South Carolina is where two presidential candidates lectured the media for focusing on race, but behind the scenes worked furiously to use the state's diversity to their advantage.
Race is an uncomfortable thing to discuss, especially in a national political campaign where you are trying to win the support of a majority white electorate. Nevertheless, both Barack Obama and Hillary Rodham Clinton had a strategy in South Carolina focused on race.
The Obama campaign has long argued that South Carolina would be his best state among the early voting states, figuring that interest in putting the first black president in office would drive the share of black Democratic primary voters above even the state's traditional 50 percent.
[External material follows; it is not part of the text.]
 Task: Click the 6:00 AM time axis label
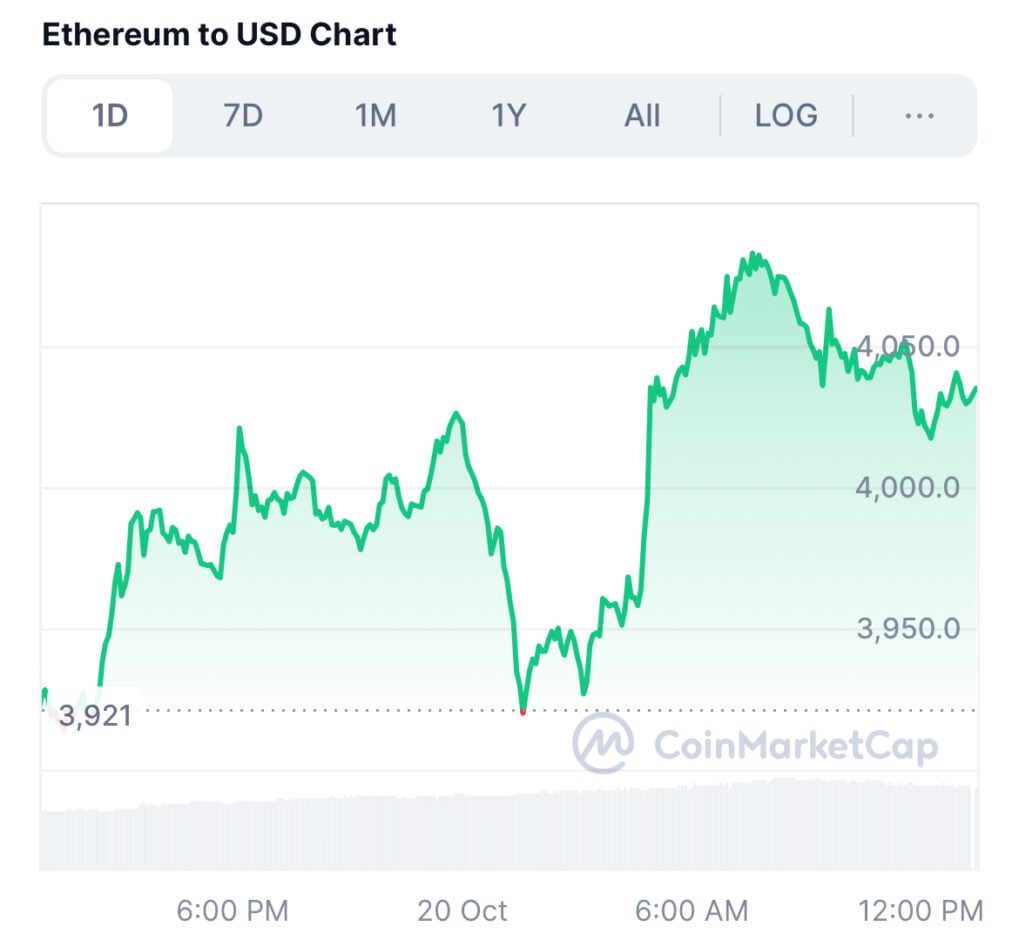click(x=692, y=911)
Obama sent a large staff to the state early, when polls showed him trailing far behind Hillary Rodham Clinton, and their focus was on building support in churches, beauty salons, barber shops and neighborhoods where black voters spend their time. The Clinton campaign sought out the support of black women in particular, knowing they are reliable voters.
As Clinton saw her lead slip away, her campaign began calculating how she could afford to lose the state. As one of her advisers pointed out, Jesse Jackson won the state twice _ the suggestion being that a win there would be expected from a black candidate and not an indicator of national strength.
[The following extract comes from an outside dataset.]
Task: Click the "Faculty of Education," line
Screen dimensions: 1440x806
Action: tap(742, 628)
Obama tried to send a signal to white voters in the state that he had broader appeal by bringing 2004 Democratic presidential nominee John Kerry to Charleston for an endorsement. At first glance, it was an odd place to announce Kerry's backing _ South Carolina was one of his rare losses in the 2004 primary and he lost to President Bush by a large margin there in the general election.
But the endorsement was meant to show that even though Obama was a young black candidate without a lot of experience, he had the backing of a seasoned white statesman who was part of the party establishment.
Finally, both candidates knew that John Edwards' participation in the contest was going to be a factor on the white side of the equation. At least one poll in the closing days had the former North Carolina senator with the greatest share of the white vote in a campaign where he has argued that he would be the most electable candidate across the South.
Edwards denies that's a commentary on the ability of a black or woman to get elected _ just that he's been tested before running in his home state while the other two have not run in Dixie.
But no matter what any candidate says about race, it's undeniable that it's still a factor in politics.